§ **EXERCISE INSTRUCTIONS**
Reproduce word for word the part of the talk transcript on finding life on other planets from "Some astronomers focus" up to and including "can support life.".

§ **TEXT PROVIDED**
## START

How well find life on other planets Aomawa Shields
I am in search of another planet
in the universe where life exists.
I can’t see this planet
with my naked eyes
or even with the most powerful telescopes
we currently possess.
But I know that it’s there.
And understanding contradictions
that occur in nature
will help us find it.
On our planet,
where there’s water, there’s life.
So we look for planets that orbit
at just the right distance
from their stars.
At this distance,
shown in blue on this diagram
for stars of different temperatures,
planets could be warm enough
for water to flow on their surfaces
as lakes and oceans
where life might reside.
Some astronomers focus their time
and energy on finding planets
at these distances from their stars.
What I do picks up where their job ends.
I model the possible
climates of exoplanets.
And here’s why that’s important:
there are many factors
besides distance from its star
that control whether
a planet can support life.
Take the planet Venus.
It’s named after the Roman goddess
of love and beauty,
because of its benign,
ethereal appearance in the sky.
But spacecraft measurements
revealed a different story.
The surface temperature is close
to 900 degrees Fahrenheit,
500 Celsius.
That’s hot enough to melt lead.

## END

(Data on locating visible targets)
## START

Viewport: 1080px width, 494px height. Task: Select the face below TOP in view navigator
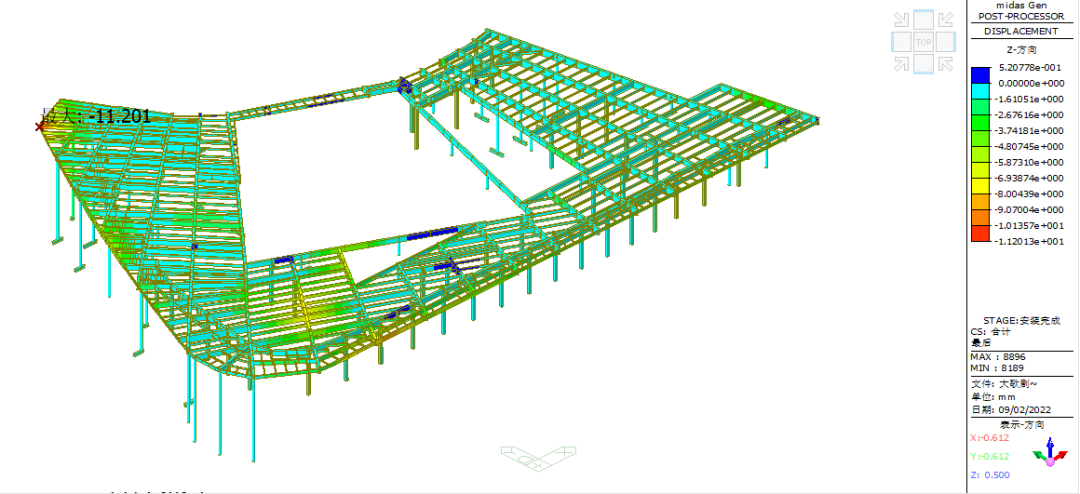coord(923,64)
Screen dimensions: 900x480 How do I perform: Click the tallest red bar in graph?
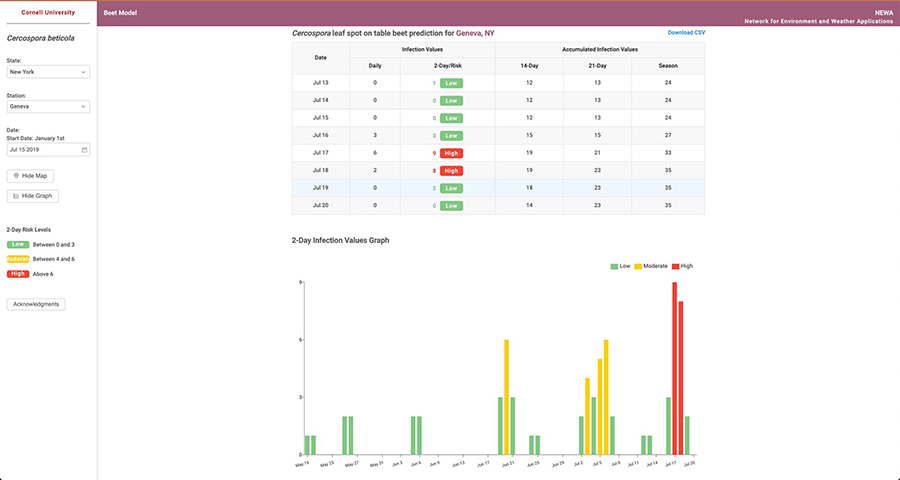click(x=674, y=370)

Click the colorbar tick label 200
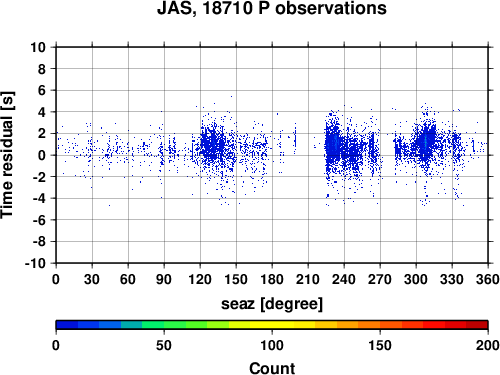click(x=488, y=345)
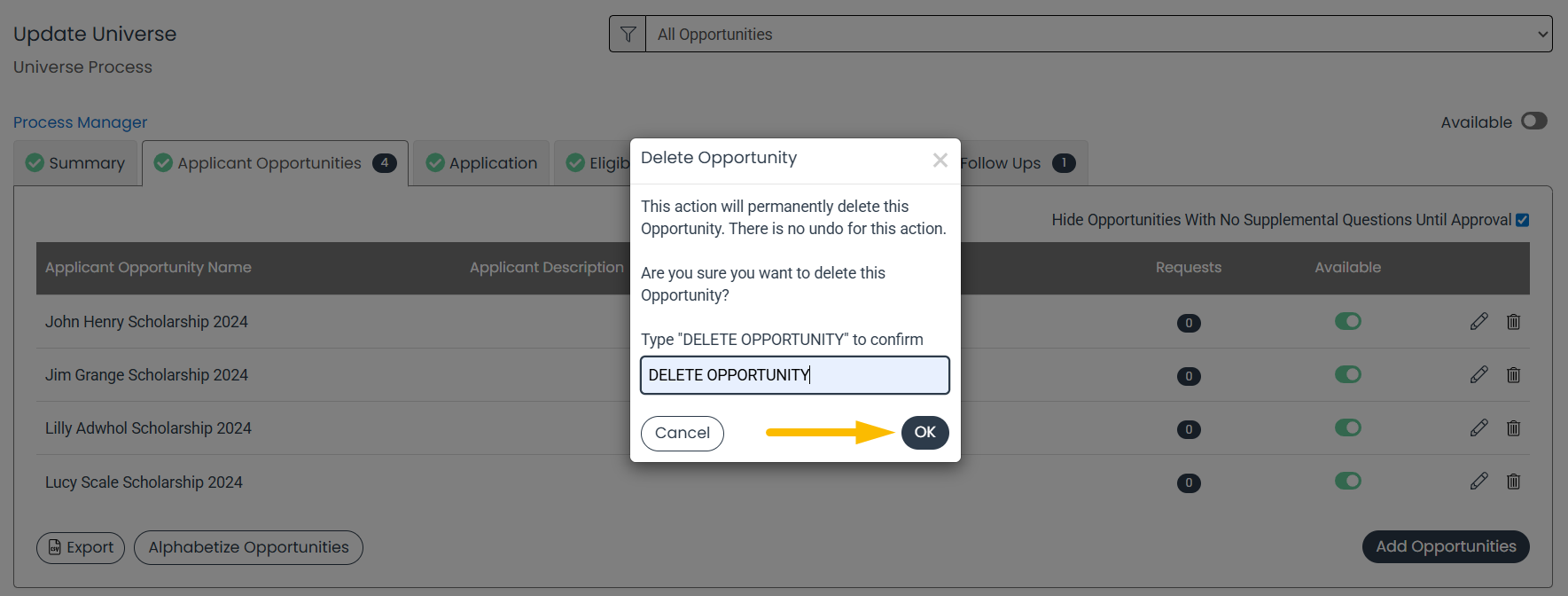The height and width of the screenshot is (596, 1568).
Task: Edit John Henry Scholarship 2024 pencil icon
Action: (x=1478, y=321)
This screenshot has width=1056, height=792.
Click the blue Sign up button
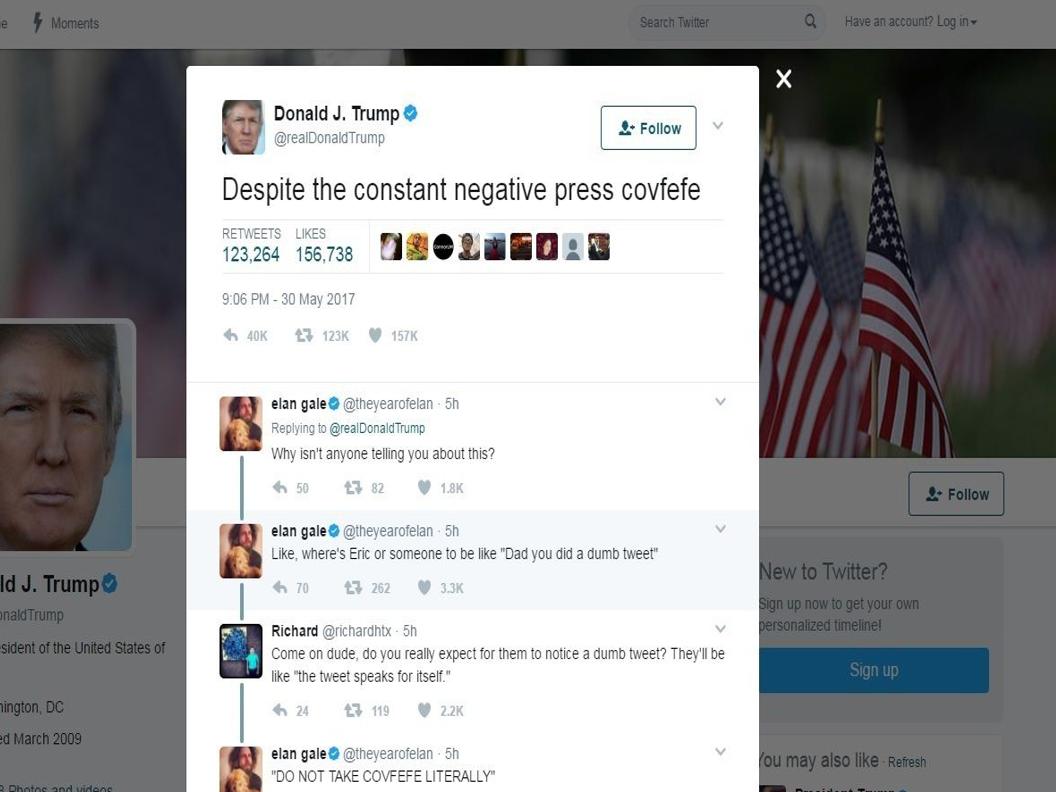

## END

§ **REPLY TO THE TASK**
Some astronomers focus their time
and energy on finding planets
at these distances from their stars.
What I do picks up where their job ends.
I model the possible
climates of exoplanets.
And here’s why that’s important:
there are many factors
besides distance from its star
that control whether
a planet can support life.